>> start DATA SUPPLIED
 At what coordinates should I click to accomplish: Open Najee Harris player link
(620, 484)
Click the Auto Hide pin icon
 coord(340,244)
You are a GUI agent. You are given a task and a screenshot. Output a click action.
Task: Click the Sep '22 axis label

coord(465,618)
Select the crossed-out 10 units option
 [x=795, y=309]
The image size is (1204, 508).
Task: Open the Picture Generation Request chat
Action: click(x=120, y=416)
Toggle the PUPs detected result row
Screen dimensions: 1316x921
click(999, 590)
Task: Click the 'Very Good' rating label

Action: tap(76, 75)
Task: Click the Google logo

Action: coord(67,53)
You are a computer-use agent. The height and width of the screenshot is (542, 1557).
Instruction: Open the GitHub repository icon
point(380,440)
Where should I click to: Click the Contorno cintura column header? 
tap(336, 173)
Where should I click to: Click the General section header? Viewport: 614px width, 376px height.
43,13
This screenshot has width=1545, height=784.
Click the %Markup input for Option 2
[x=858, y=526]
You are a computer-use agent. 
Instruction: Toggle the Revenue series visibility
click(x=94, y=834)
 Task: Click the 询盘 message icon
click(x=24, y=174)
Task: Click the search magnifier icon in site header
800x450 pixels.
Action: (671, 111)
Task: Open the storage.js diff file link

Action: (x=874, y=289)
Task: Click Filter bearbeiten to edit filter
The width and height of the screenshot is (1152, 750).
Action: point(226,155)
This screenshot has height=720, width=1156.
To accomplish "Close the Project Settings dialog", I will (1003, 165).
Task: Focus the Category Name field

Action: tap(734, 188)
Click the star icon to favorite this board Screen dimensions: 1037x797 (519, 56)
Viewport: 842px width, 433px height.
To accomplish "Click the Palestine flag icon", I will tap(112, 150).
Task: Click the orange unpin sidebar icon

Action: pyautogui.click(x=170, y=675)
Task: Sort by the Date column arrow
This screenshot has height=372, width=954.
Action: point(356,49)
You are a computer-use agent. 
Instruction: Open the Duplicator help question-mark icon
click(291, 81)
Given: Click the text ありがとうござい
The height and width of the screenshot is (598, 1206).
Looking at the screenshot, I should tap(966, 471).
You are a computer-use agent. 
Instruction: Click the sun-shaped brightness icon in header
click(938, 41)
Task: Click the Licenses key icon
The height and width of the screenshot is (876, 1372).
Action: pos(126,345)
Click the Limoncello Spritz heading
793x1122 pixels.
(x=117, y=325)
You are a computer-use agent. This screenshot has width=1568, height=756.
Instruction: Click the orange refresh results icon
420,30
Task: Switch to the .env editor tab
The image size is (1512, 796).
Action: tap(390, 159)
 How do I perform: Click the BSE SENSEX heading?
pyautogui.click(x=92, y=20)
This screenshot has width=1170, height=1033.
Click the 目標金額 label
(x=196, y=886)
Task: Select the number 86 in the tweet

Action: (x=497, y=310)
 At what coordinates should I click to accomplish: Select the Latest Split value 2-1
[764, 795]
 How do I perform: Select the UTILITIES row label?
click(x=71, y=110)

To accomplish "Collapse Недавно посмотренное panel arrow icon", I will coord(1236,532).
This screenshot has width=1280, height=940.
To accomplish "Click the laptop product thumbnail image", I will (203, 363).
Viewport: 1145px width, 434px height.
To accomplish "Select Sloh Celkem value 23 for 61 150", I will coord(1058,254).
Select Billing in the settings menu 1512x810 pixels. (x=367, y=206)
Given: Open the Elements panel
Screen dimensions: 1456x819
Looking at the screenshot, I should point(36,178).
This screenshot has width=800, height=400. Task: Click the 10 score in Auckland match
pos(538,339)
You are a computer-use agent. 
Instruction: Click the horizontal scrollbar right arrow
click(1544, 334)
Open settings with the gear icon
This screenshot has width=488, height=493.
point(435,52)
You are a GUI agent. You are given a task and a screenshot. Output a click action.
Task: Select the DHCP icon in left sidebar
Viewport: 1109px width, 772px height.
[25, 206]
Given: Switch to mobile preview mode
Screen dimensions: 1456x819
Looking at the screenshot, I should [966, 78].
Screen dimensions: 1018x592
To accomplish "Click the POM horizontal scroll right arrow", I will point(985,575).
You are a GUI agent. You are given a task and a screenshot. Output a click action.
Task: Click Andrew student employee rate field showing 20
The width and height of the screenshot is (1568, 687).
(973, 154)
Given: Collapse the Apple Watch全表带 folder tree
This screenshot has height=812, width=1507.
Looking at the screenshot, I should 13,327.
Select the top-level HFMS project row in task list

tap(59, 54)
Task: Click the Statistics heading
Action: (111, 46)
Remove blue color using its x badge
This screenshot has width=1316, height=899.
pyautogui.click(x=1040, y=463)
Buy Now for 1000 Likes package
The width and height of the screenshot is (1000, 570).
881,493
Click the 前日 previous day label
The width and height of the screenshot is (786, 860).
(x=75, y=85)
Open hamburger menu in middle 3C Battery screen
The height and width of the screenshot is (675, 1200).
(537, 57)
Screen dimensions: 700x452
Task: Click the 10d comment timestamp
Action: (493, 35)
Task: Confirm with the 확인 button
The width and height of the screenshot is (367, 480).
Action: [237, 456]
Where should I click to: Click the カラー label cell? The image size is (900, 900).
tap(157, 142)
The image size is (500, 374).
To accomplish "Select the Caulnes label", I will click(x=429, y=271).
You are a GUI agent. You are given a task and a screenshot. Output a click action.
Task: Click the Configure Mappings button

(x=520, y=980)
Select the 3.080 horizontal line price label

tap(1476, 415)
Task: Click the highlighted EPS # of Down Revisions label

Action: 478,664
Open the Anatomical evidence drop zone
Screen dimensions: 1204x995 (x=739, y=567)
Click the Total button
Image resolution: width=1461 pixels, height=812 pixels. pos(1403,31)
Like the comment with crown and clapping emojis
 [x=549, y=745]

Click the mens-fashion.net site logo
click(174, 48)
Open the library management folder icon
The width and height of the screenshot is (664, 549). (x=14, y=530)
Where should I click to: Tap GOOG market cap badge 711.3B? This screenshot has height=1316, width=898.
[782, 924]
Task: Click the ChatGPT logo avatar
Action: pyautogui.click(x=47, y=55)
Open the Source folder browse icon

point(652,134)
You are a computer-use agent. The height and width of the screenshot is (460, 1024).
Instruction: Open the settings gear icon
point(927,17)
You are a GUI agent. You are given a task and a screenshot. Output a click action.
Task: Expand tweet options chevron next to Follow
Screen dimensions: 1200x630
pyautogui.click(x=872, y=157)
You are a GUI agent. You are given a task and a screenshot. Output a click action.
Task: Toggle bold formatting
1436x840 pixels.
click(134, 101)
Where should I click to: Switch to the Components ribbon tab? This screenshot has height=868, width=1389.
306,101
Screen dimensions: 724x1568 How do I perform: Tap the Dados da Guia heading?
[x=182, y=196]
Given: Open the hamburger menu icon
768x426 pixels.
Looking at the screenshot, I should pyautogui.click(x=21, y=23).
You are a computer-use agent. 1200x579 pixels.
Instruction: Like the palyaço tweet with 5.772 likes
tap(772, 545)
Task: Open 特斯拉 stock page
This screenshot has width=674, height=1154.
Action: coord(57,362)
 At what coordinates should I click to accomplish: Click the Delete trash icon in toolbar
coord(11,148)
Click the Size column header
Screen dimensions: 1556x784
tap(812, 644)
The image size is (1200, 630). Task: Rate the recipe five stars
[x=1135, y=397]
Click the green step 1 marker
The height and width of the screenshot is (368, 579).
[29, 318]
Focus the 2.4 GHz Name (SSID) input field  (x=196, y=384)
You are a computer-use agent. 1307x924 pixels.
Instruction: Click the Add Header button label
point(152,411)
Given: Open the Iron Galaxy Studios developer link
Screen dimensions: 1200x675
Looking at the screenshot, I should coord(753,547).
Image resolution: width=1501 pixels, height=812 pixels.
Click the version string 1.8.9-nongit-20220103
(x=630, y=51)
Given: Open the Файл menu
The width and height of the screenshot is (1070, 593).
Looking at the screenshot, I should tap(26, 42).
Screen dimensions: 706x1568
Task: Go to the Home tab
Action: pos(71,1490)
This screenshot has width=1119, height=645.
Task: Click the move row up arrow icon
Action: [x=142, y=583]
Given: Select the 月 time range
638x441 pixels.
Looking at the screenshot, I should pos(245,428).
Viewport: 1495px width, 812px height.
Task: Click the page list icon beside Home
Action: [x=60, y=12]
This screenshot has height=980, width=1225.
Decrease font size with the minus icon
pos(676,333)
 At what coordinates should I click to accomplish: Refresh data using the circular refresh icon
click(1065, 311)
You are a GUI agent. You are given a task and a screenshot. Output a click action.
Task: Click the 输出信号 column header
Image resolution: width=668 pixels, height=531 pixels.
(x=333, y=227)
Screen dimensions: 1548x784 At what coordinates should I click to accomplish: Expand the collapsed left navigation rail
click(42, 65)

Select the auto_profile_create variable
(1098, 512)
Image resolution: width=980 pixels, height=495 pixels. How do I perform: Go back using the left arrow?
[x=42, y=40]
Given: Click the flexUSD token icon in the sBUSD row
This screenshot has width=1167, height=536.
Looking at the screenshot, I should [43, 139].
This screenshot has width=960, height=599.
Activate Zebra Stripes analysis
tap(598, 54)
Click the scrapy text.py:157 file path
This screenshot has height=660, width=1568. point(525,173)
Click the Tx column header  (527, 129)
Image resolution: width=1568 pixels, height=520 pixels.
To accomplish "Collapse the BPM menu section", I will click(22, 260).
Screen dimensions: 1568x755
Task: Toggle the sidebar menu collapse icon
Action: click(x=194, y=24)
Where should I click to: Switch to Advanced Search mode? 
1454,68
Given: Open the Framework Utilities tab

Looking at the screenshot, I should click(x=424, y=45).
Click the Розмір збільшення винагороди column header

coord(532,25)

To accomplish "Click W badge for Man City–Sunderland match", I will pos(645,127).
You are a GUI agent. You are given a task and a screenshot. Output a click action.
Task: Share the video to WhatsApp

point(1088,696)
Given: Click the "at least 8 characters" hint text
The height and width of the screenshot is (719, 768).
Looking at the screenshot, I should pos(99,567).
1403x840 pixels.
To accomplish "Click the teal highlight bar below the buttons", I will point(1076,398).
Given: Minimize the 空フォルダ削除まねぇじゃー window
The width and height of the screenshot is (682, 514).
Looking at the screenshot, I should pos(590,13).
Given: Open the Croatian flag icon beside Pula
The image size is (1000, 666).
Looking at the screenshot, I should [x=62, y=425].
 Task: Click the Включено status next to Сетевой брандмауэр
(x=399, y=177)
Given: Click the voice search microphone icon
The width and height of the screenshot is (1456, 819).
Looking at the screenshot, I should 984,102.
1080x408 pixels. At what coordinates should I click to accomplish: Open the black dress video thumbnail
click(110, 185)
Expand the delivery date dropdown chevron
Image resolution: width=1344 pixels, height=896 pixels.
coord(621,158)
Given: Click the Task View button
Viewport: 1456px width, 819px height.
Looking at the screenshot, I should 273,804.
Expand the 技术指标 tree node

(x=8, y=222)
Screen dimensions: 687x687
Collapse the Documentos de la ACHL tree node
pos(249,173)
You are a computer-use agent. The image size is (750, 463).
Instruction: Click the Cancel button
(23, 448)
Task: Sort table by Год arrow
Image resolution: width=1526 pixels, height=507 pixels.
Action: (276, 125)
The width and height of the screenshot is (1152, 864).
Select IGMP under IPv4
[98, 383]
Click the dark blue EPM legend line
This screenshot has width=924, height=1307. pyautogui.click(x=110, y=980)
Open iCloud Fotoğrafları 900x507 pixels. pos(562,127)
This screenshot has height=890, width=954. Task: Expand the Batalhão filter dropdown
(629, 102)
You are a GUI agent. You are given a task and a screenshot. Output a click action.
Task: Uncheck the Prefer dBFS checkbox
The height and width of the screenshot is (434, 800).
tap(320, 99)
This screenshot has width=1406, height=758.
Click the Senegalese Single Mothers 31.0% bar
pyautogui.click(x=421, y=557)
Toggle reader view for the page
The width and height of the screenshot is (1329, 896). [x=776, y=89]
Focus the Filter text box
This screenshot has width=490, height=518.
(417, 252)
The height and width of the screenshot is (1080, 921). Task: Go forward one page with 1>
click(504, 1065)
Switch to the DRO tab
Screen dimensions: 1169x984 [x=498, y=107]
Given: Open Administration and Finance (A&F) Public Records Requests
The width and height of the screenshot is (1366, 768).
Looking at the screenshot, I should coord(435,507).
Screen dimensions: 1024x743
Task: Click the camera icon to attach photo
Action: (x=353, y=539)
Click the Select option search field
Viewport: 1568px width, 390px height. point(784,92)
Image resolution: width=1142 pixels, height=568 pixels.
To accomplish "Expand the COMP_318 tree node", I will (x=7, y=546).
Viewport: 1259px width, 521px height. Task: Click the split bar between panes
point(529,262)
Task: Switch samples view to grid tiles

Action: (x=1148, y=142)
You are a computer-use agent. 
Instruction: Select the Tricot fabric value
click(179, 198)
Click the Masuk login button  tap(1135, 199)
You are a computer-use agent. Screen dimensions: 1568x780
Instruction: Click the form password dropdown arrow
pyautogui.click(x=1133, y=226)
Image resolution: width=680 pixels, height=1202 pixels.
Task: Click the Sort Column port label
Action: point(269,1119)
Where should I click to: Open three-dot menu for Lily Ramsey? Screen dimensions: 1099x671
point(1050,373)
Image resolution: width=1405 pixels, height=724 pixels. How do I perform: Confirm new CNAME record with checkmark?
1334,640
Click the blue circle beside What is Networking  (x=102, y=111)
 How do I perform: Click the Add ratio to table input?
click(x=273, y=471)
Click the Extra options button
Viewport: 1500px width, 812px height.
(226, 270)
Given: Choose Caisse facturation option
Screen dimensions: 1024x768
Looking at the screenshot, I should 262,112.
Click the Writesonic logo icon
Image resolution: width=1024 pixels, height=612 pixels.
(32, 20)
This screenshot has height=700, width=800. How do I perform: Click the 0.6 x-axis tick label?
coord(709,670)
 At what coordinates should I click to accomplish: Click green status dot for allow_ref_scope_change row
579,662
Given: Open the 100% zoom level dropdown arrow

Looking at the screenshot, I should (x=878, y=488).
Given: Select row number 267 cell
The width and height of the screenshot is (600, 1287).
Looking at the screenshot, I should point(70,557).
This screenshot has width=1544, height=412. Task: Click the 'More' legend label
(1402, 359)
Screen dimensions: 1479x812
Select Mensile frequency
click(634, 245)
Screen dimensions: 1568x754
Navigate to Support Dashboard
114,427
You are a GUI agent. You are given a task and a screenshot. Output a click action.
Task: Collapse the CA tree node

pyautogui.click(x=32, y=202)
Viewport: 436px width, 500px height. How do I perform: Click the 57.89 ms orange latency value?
>> end DATA SUPPLIED
**WORK TO COMPLETE:** Copy out the records verbatim, starting at the line with "Click the dark blue EPM legend line" and ending at the line with "tap(320, 99)", both included.

**ANSWER IN FULL:**
Click the dark blue EPM legend line
This screenshot has width=924, height=1307. pyautogui.click(x=110, y=980)
Open iCloud Fotoğrafları 900x507 pixels. pos(562,127)
This screenshot has height=890, width=954. Task: Expand the Batalhão filter dropdown
(629, 102)
You are a GUI agent. You are given a task and a screenshot. Output a click action.
Task: Uncheck the Prefer dBFS checkbox
The height and width of the screenshot is (434, 800).
tap(320, 99)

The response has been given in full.